Т р у м э н. В Аламогордо взорвана первая и пока единственная, как мне сказали, бомба. Скоро будут еще две. Мы их намерены использовать против Японии. Нам надо закончить войну в бассейне Тихого океана, где гибнут американские солдаты, развязать себе руки для Европы, для выполнения нашей особой миссии.
Ч е р ч и л л ь. Пусть бомбы упадут на другие объекты.
Т р у м э н. Сейчас все симпатии народов на стороне России. Мы сражались с ней вместе под одним флагом. Этого нельзя не учитывать. Наши солдаты братались с русскими на Эльбе. (Пауза.) Вы убеждены, что на предстоящих выборах вы останетесь у власти и через несколько дней вернетесь в Потсдам вновь избранным премьер-министром?
Ч е р ч и л л ь. Политика Англии не изменяется от смены премьера.
Т р у м э н. Я понял вас. Благодарю. Я намерен сегодня сказать Сталину о нашем новом оружии. Мои слова подкрепят взрывы бомб над Японией. Он должен будет понять, что это означает. По словам Стимсона, русским понадобится самое меньшее двадцать лет, чтобы сравняться с нами. За этот срок могут и должны измениться симпатии народов и, вероятно, политическая карта Европы. Итак, вы не станете возражать против информации Сталина про атомное оружие?
Ч е р ч и л л ь. Я возьму на себя смелость от имени правительства его величества согласиться с вашим решением. Между союзниками-победителями не должно быть секретов.
Т р у м э н. Вот именно. Я только выполню долг.
Ч е р ч и л л ь. Но мы будем против сообщения русским каких-либо подробностей.
Т р у м э н. Я вас заверяю, что никогда никаких подробностей большевики от нас не узнают. Они их только могут испытать на себе.
Ч е р ч и л л ь. Я вполне удовлетворен нашей беседой.
Т р у м э н. Я тоже. Скоро начало заседания. Пользуясь правом председательствующего, я выберу наиболее подходящее время для короткой беседы со Сталиным.
Ч е р ч и л л ь. Согласен.
З а т е м н е н и е.
В перерыве между утренним и вечерним заседаниями.
В помещении Советской делегации. Г р и ш а н к о в и Б а р м и н.
Г р и ш а н к о в. Выходит, что при самых благоприятных условиях американцы делали бомбу четыре года…
Б а р м и н. Пять лет, считая с начала исследовательских работ в сороковом году.

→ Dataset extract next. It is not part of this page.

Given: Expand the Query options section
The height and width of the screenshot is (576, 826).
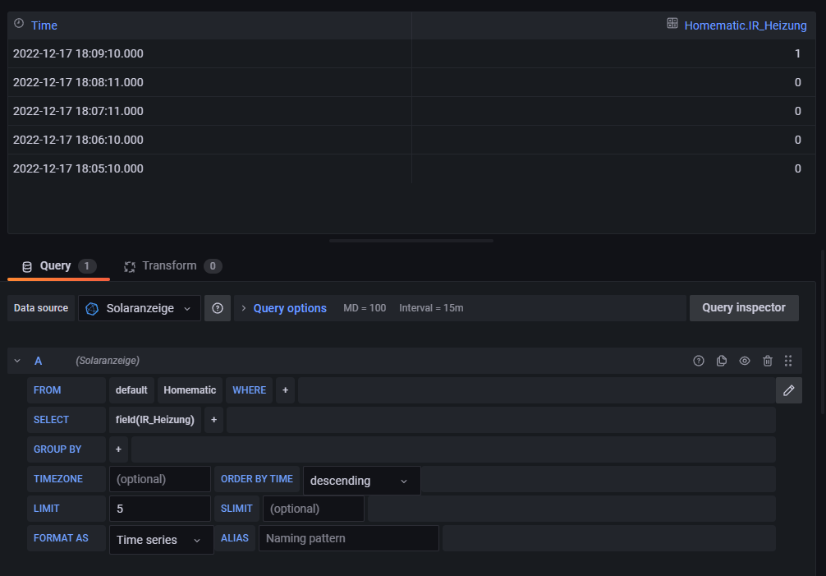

Г р и ш а н к о в. Допустим, пять. Сегодня они начали свой атомный шантаж. Какое-то время мы выиграли. Нам приказано немедленно вернуться в Москву и форсировать работу. И ничего не жалеть. По сути, сегодня господин Трумэн объявил нам войну. Значит, мы обязаны рассматривать атомную проблему как длительную военно-политическую операцию. (Пауза.) Да-а. Георгий Петрович, для нас война не кончилась. Она перешла в другую, как мы и ожидали. Или мы позволим господину Трумэну снова играть с огнем, глумиться над могилами миллионов?
Б а р м и н. Какая мерзость! Какая мерзость! Сволочи! Демократы!
Г р и ш а н к о в. Мне было сказано: ответное оружие должно стать делом всей партии, всего народа. А нервы, кажется, у нас крепкие.
Б а р м и н. И у нас, ученых, не слабые. Кассандра!
Г р и ш а н к о в. Заказываю самолет.
Затемнение.
После вечернего заседания.
Т р у м э н и Ч е р ч и л л ь.
Т р у м э н. Дело сделано.
Ч е р ч и л л ь. Я издали внимательно наблюдал. Кажется, он не задавал вам вопросов?
Т р у м э н. У меня сложилось впечатление, он настолько был поражен сообщением, что утратил способность разговаривать.
Ч е р ч и л л ь. До сих пор я был убежден, что его чем-то смутить, вывести из равновесия абсолютно невозможно.
Т р у м э н. Он сказал одну-единственную фразу — выразил надежду, что мы сумеем как следует использовать свое оружие. Ему надо самому хотя бы немного представлять, что такое ядерная наука, а главное, иметь сведущих экспертов.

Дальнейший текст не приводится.